§ Task directions
Take the entries below and print only the lines from the one with "Given: Switch to the Other Info tab" through the one with "Screen dimensions: 684x385", exactly as they stand, both ends included.

§ Given data
__________________________________________________

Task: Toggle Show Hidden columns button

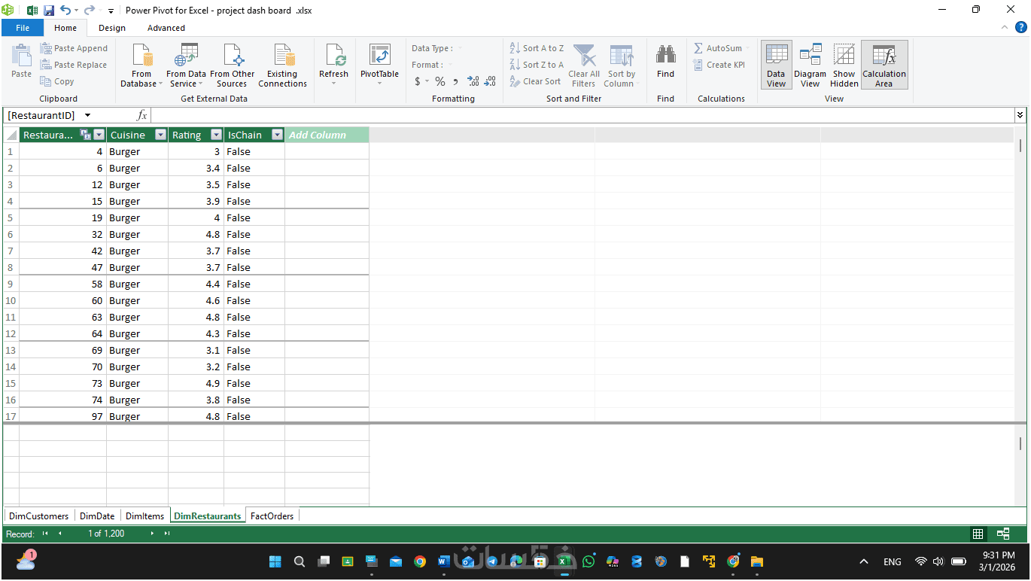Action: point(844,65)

__________________________________________________

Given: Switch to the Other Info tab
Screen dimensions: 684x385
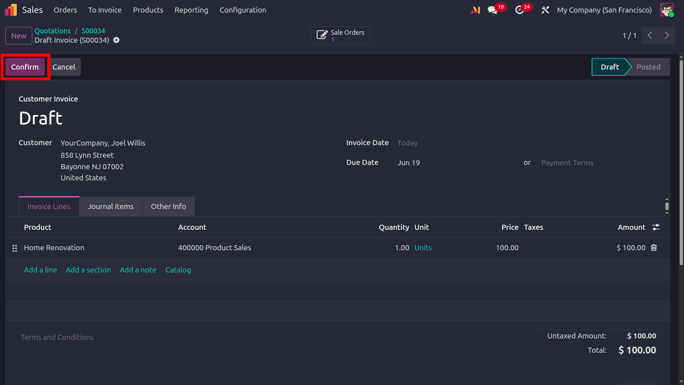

__________________________________________________

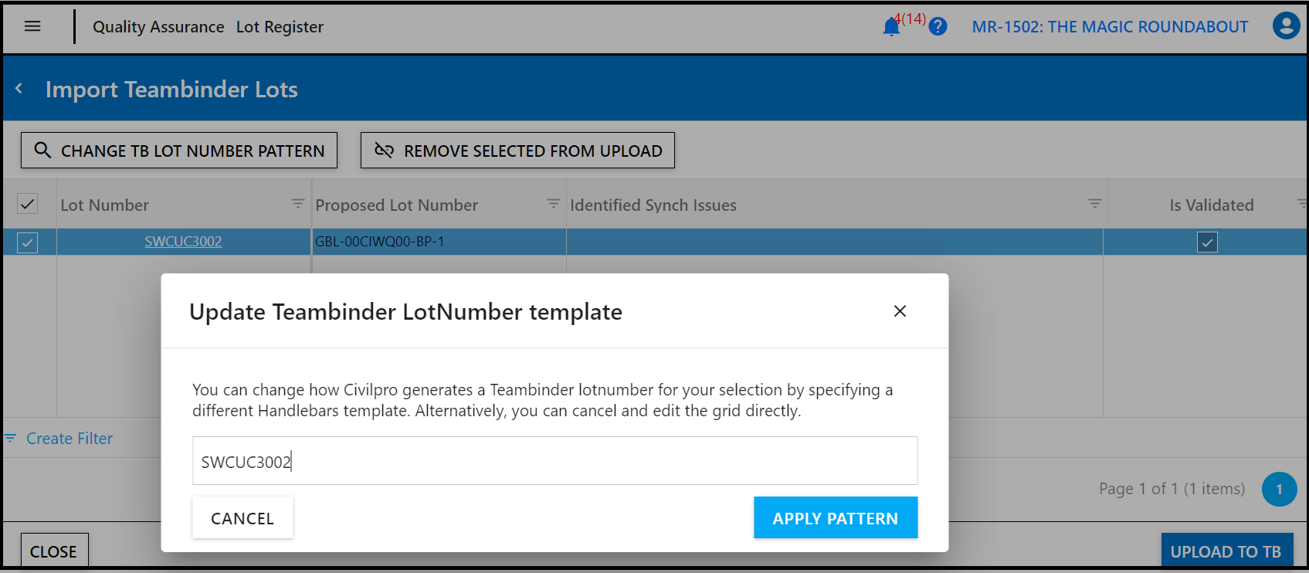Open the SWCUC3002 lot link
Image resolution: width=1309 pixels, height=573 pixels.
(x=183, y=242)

__________________________________________________

§ Response to the exercise
Given: Switch to the Other Info tab
Screen dimensions: 684x385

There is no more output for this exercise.